Wolfgang:I think that. the first insight or key point that stood out for me in your interview that I mentioned in the beginning of our conversation revolved exactly around this idea of it's this. Information that we pick up with our senses, that we process with, um, our soma. This is what we need to focus on. This is what we need to tune into. And I think there's a lot of alignment between our thinking, between Gail's thinking and her experiences. There was a lot of alignment in the conversation with you around this. And I think we are seeing glimpses of what that could look like by looking at methods that focus on this, that, that ask in this specific moment, how can I get access to this information in this specific interaction? How can I be more attuned to, I. My bodily sensations, my intuitions, the things that, um, I usually shut out when I box my thinking into this left hemisphere. Neat little models and packages of the world that we are getting indoctrinated into in, in our western societies. And as you say, I think there's a lot of unlearning to do. but that can start. Very small, that can start with the, the actual things we do, the conversation that we have, the relationships that we form and nurture. And yeah, my hope would be that that's also something that people are interested in, maybe even intrigued by, um, and want to experiment with and want to share. Their experiences in with us. so that could become a larger scale learning process where lots of little experiments and lots of little experiences can kind of. Become interconnected, if you will, and, and create an exchange that goes beyond just the two of us or the three of us. If you bring Gail back into this web of relationships or the organizing from elsewhere team, because I'm sure that there are many, many, many, many ideas out there, what that could look like, how an experiment could look like. What we could try that we don't even think about at the moment.

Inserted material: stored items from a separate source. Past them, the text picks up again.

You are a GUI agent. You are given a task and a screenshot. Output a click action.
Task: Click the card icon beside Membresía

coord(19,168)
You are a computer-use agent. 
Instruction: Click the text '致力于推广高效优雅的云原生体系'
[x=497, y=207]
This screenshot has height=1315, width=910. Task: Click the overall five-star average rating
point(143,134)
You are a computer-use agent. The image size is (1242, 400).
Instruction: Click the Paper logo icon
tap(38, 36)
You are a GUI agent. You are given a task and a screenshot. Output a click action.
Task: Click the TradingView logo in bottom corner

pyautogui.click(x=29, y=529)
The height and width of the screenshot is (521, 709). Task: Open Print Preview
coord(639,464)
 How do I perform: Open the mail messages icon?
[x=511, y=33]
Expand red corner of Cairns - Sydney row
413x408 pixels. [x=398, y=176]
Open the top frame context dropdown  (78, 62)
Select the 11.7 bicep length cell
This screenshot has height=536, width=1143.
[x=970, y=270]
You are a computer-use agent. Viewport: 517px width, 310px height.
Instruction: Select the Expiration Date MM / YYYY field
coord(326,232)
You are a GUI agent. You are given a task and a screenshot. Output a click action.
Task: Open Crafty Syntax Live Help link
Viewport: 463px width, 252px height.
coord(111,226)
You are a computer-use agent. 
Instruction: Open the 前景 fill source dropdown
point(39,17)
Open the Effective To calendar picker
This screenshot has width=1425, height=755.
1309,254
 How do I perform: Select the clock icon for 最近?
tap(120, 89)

Gully:I agree and As you were sort of talking about that I had a bit of a, a flashback to the, the conversation with Gail where she was talking about the, the pink boat.
Wolfgang:Mm-hmm.
Gully:And she was using the words MURMURATIONS as this sort of,
Wolfgang:Mm-hmm.
Gully:the sense of, interconnectedness. And I, I certainly, you know, when I've been clubbing and dancing, or actually when. Something really bad has happened to me. You've been kettled or suddenly the group is moving. Yeah, with a. Wisdom and, um, and intelligence or, you know, in an occupation where, you know, until you're applying some sort of circle or mandate, the whole group for this moment just seems to know what the fuck to do. I mean, I mean, yeah, like you are the, uh, you are the scientist between us. What, what do you think's happening there? How do we have more of that, if you know what I mean?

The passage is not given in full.